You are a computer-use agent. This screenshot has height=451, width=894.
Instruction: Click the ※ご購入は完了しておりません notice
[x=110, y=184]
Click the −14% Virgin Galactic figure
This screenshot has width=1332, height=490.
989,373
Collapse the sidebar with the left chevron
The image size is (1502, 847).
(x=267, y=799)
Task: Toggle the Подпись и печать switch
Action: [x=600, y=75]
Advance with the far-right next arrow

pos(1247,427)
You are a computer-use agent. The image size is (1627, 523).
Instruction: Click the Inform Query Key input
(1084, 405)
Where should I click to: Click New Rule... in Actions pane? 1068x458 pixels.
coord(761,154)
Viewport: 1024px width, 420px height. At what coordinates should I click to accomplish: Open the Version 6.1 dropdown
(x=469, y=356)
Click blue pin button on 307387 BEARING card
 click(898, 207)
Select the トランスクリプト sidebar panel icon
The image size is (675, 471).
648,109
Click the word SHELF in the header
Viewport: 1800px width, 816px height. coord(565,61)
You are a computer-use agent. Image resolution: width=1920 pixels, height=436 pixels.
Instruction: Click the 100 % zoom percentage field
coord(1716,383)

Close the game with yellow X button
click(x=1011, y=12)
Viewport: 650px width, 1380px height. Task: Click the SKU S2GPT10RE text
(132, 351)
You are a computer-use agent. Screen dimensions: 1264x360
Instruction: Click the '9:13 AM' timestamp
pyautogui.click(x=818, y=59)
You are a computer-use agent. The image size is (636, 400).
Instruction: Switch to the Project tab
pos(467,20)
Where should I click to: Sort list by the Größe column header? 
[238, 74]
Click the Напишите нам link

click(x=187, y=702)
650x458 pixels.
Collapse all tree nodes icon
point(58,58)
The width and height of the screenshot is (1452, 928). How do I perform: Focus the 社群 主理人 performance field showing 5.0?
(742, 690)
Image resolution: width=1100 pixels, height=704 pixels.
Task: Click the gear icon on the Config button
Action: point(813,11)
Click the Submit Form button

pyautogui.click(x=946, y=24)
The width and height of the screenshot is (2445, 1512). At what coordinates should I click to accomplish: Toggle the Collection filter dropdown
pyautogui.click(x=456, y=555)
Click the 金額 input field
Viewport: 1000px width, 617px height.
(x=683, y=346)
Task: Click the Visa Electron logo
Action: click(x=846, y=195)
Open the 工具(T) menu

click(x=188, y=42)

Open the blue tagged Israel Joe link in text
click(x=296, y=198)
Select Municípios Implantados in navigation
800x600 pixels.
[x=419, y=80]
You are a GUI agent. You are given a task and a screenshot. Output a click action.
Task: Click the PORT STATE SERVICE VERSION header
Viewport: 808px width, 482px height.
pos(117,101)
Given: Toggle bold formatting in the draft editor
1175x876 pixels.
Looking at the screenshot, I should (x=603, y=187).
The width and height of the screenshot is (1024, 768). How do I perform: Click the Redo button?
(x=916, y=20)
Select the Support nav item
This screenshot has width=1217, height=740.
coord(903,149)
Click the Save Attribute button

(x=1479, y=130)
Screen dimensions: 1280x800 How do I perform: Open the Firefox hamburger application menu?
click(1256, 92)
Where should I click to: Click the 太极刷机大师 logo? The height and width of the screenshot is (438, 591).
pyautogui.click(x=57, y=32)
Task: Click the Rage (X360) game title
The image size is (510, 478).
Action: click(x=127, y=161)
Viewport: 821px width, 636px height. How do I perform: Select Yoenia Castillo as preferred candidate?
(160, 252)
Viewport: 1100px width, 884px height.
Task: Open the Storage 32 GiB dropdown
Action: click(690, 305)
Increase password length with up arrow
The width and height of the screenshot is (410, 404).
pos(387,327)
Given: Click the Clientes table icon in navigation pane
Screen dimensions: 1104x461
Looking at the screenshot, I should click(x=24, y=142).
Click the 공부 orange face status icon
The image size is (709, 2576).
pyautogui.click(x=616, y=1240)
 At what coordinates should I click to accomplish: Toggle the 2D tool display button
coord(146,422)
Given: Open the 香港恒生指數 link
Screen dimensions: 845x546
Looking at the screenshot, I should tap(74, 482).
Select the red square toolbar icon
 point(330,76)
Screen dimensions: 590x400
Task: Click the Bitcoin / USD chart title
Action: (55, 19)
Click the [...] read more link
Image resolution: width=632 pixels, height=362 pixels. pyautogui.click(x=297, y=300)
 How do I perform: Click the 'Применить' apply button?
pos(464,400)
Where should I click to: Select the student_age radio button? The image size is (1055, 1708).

+++++

**Exercise**.
Of the lines above, retype only those from the line containing "You are a computer-use agent. The image size is (1627, 523)." through the line containing "Click the 金額 input field", including both, exactly.

**Written response**.
You are a computer-use agent. The image size is (1627, 523).
Instruction: Click the Inform Query Key input
(1084, 405)
Where should I click to: Click New Rule... in Actions pane? 1068x458 pixels.
coord(761,154)
Viewport: 1024px width, 420px height. At what coordinates should I click to accomplish: Open the Version 6.1 dropdown
(x=469, y=356)
Click blue pin button on 307387 BEARING card
 click(898, 207)
Select the トランスクリプト sidebar panel icon
The image size is (675, 471).
648,109
Click the word SHELF in the header
Viewport: 1800px width, 816px height. coord(565,61)
You are a computer-use agent. Image resolution: width=1920 pixels, height=436 pixels.
Instruction: Click the 100 % zoom percentage field
coord(1716,383)

Close the game with yellow X button
click(x=1011, y=12)
Viewport: 650px width, 1380px height. Task: Click the SKU S2GPT10RE text
(132, 351)
You are a computer-use agent. Screen dimensions: 1264x360
Instruction: Click the '9:13 AM' timestamp
pyautogui.click(x=818, y=59)
You are a computer-use agent. The image size is (636, 400).
Instruction: Switch to the Project tab
pos(467,20)
Where should I click to: Sort list by the Größe column header? 
[238, 74]
Click the Напишите нам link

click(x=187, y=702)
650x458 pixels.
Collapse all tree nodes icon
point(58,58)
The width and height of the screenshot is (1452, 928). How do I perform: Focus the 社群 主理人 performance field showing 5.0?
(742, 690)
Image resolution: width=1100 pixels, height=704 pixels.
Task: Click the gear icon on the Config button
Action: point(813,11)
Click the Submit Form button

pyautogui.click(x=946, y=24)
The width and height of the screenshot is (2445, 1512). At what coordinates should I click to accomplish: Toggle the Collection filter dropdown
pyautogui.click(x=456, y=555)
Click the 金額 input field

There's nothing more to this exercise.